In the thread on accessing Google buckets with spark-submit, where does the most recent reply suggest putting the GS access jar? Please answer in a few words.

[Excerpted passage]
···

Re: Unable to access Google buckets using spark-submit

2022-02-12 Thread Holden Karau
You can also put the GS access jar with your Spark jars — that’s what the
class not found exception is pointing you towards.

On Fri, Feb 11, 2022 at 11:58 PM Mich Talebzadeh 
wrote:

> BTW I also answered you in in stackoverflow :
>
>
> https://stackoverflow.com/questions/71088934/unable-to-access-google-buckets-using-spark-submit
>
> HTH
>
>
>view my Linkedin profile
> 
>
>
>  https://en.everybodywiki.com/Mich_Talebzadeh
>
>
>
> *Disclaimer:* Use it at your own risk. Any and all responsibility for any
> loss, damage or destruction of data or any other property which may arise
> from relying on this email's technical content is explicitly disclaimed.
> The author will in no case be liable for any monetary damages arising from
> such loss, damage or destruction.
>
>
>
>
> On Sat, 12 Feb 2022 at 08:24, Mich Talebzadeh 
> wrote:
>
>> You are trying to access a Google storage bucket gs:// from your local
>> host.
>>
>> It does not see it because spark-submit assumes that it is a local file
>> system on the host which is not.
>>
>> You need to mount gs:// bucket as a local file system.

···

[Data block]
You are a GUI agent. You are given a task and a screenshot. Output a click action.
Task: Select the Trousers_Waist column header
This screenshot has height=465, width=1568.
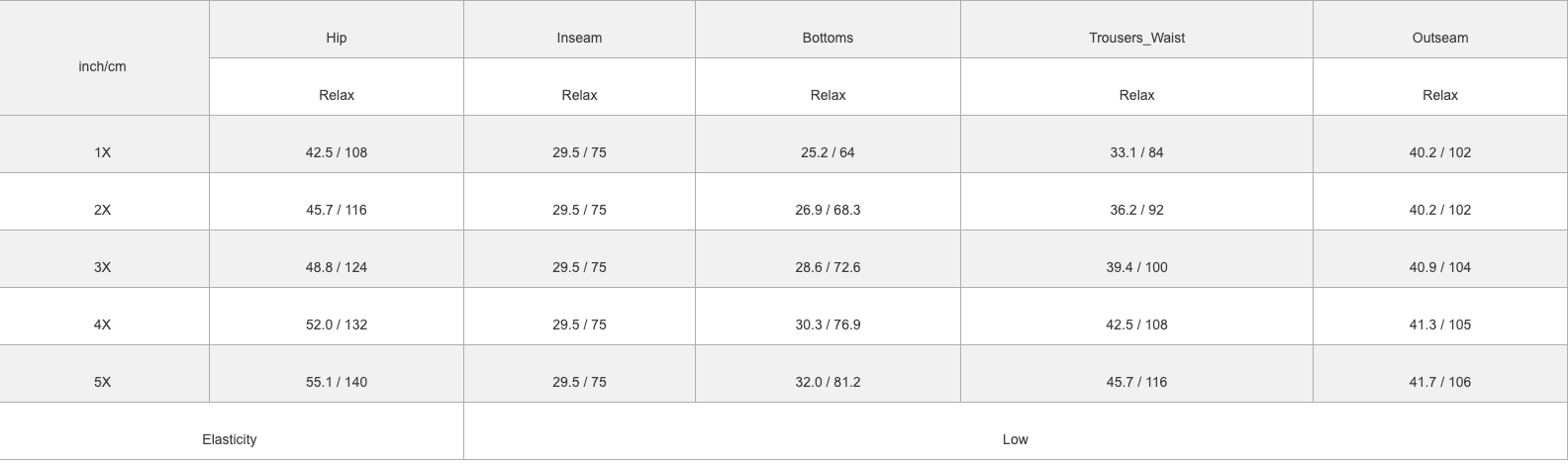click(x=1136, y=38)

···

[Full solution] With the Spark jars.